To start things off, I’ve never seen a stand-up special that started either the splits.

(Laughs). I’m glad, man. I did think about What can I do to differentiate myself? And then some part of me thought “No one’s ever done this.” I’m not sure it was necessarily the coolest move, but it was the most me.

When did you start incorporating that type of physicality into stand-up?

It was there really early. Within my first two or three sets, I was quite nervous and petrified. And I remember thinking This isn’t me. In my normal life - going as far back as 5 years old - I was such a physically expressive person, especially when I was telling a story or trying to be funny for my friends. I was always jumping off of stuff, swinging around on stuff, hurting myself. Backbends and trying to do all this crazy stuff. I also always idolized Jim Carrey. I would learn from him. I was also super obsessed with Todd MacFarlane’s Spider-Man. I just really loved physicality. It was such a natural extension of my sense of humor, to use parts of my body as a way to tell a joke - as an instrument - to show people where I was when I’m talking about what I’m doing.

So during my first couple open mics, I was like “I’m missing something. I’m nervous to be myself.” So I started creating these little challenges for my shows where the purpose of my set would not be to work on a new part of a bit, but to remove the boundaries that were making me too self conscious. I would do things like for the first minute of your set, you have to lay on your back. Or you have to speak in a British accent and reveal yourself as not that. These little really rudimentary things. Suddenly, I was really comfortable. Even at 17 when I started, I knew that whatever jokes I’m doing now are not going to be on my hour special in 10 years. But what will be there is my performance and my performance ability.
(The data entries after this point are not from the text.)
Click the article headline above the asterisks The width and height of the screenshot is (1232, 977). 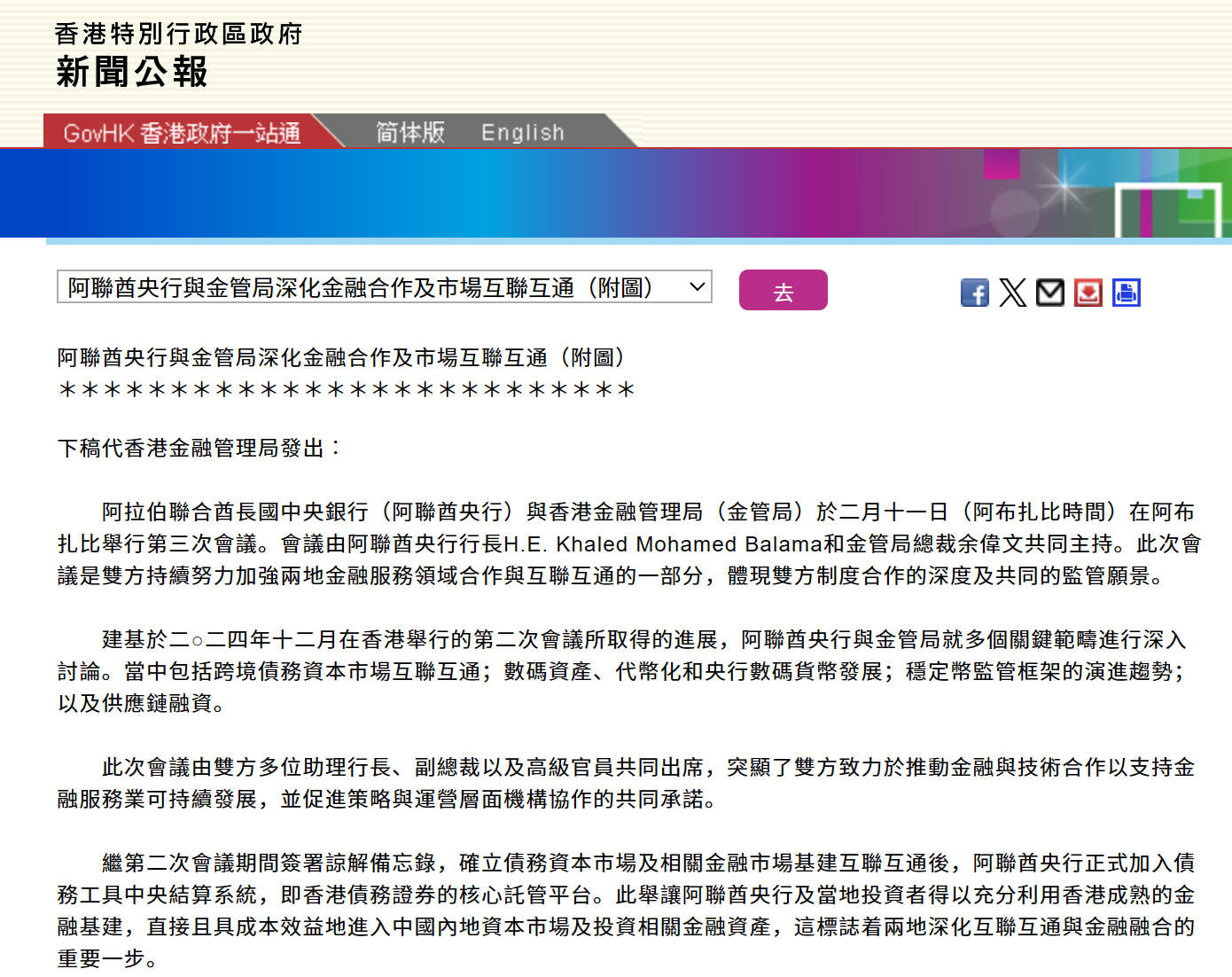(342, 357)
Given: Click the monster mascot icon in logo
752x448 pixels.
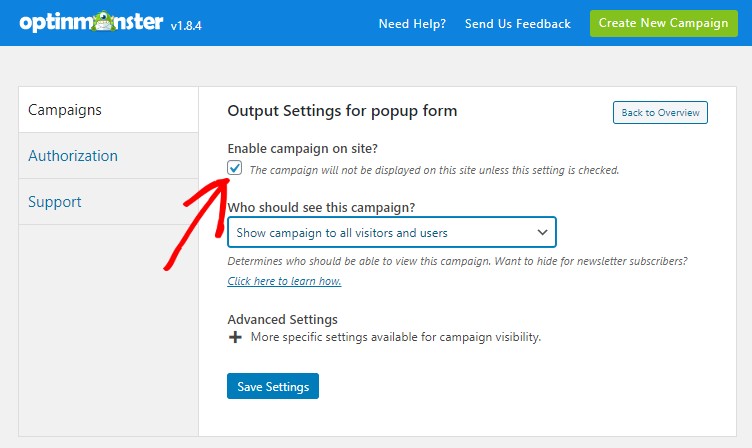Looking at the screenshot, I should (x=103, y=22).
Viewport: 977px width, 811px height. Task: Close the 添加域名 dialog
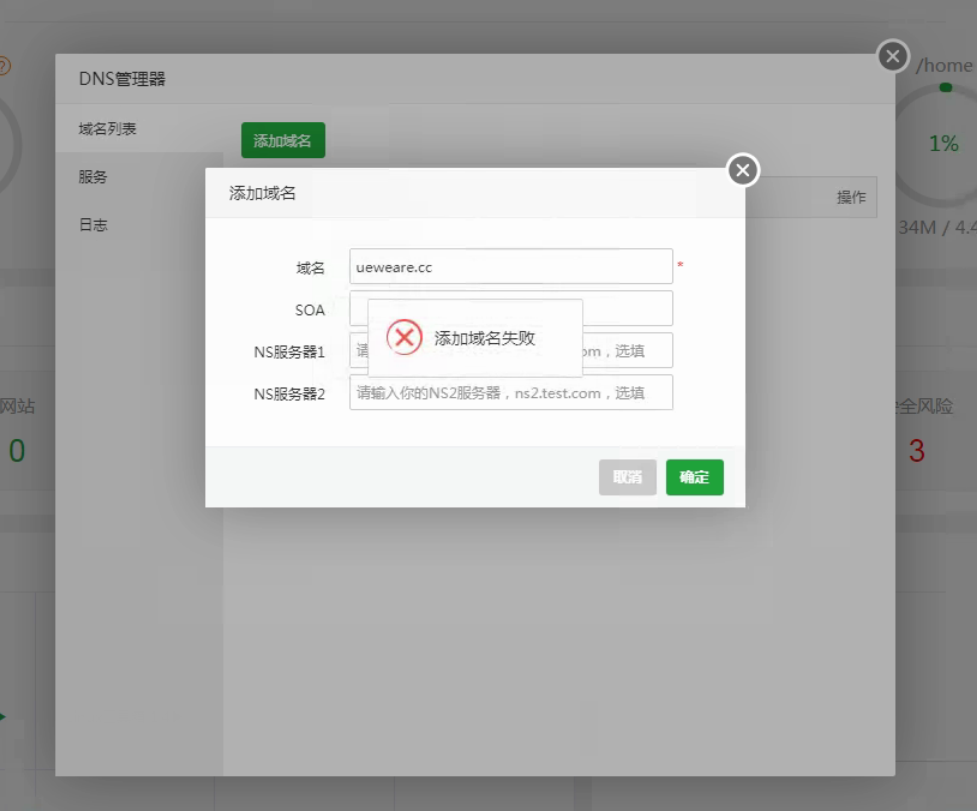tap(742, 171)
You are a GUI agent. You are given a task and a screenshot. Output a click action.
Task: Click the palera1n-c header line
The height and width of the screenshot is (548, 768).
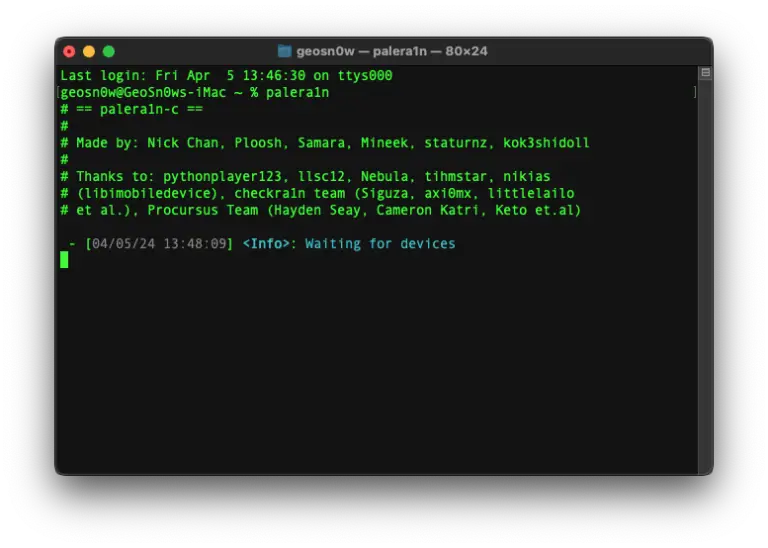135,109
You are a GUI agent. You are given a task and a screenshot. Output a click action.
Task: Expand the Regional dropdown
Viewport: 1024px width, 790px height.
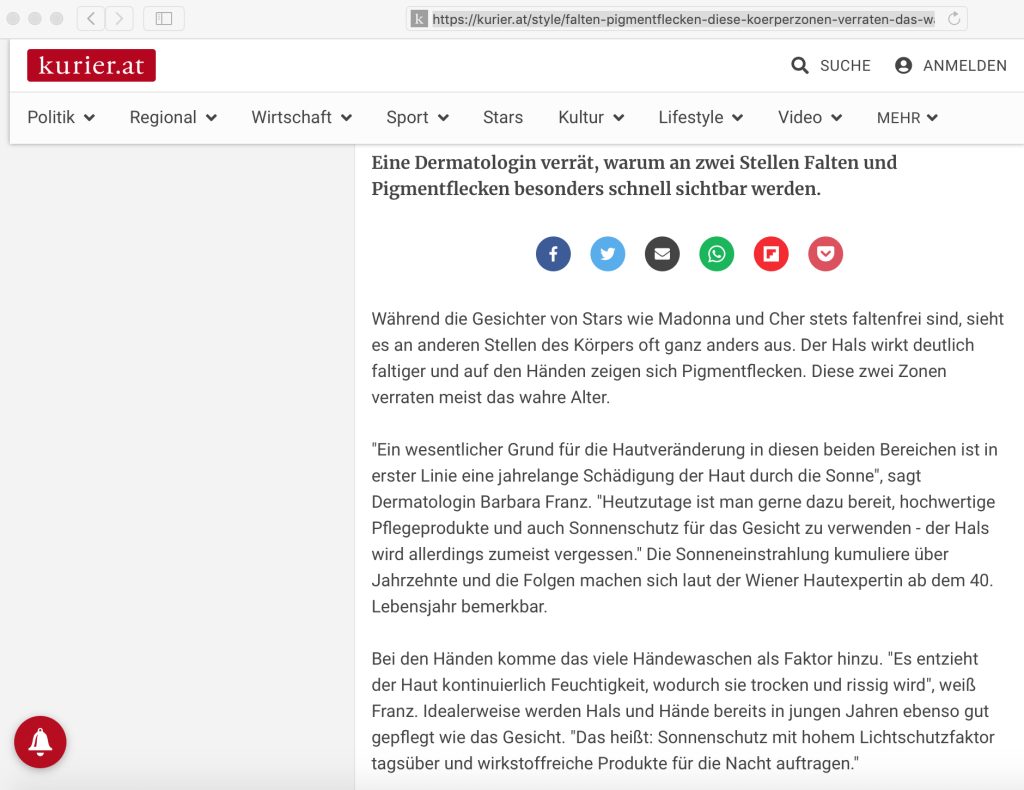point(173,117)
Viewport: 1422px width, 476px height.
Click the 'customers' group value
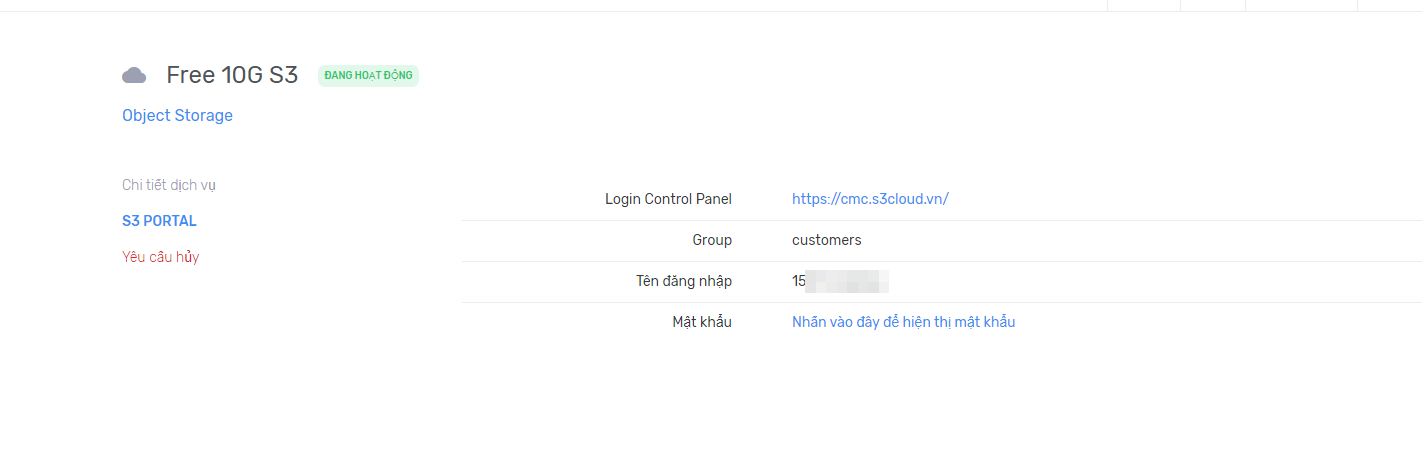click(826, 240)
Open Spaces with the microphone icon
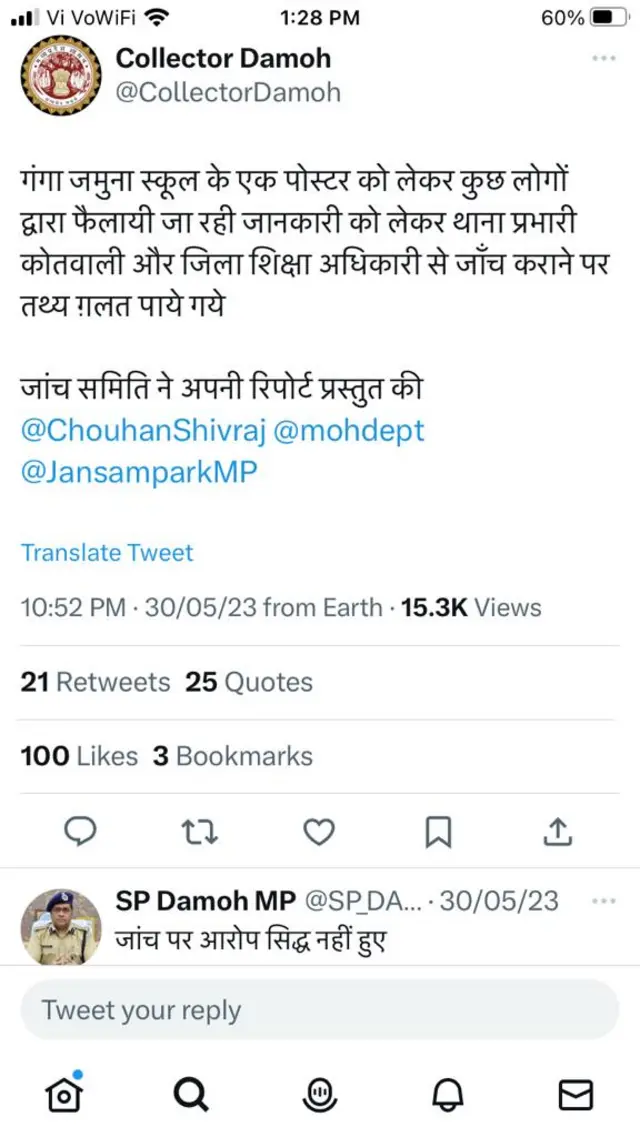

In doing that, I’d find jokes that I didn’t even know when I went onstage. There’s free comedy in how you express, how you move. So it was there from the start. I trained myself to be who I was offstage onstage.

Tell me about doing stand-up at 17. That is a super young age to start, of course. What is that process like?

When you’re 16/17, you’re full of this delusion of grandeur, and you’re oblivious to yourself. And you’re so high on an idea of an identity and what the future could be, and just the high of performing in front of people. So I think that all acts as a force field to get a child through what most people couldn’t even imagine doing. Most people’s biggest fear is to speak in public. But we don’t see it that way. We see it as sharing, performing, fun. We think of it the opposite way. And I think when you’re 17, there’s something so fun about being that age that inherently lends itself to being presentational, being ridiculous.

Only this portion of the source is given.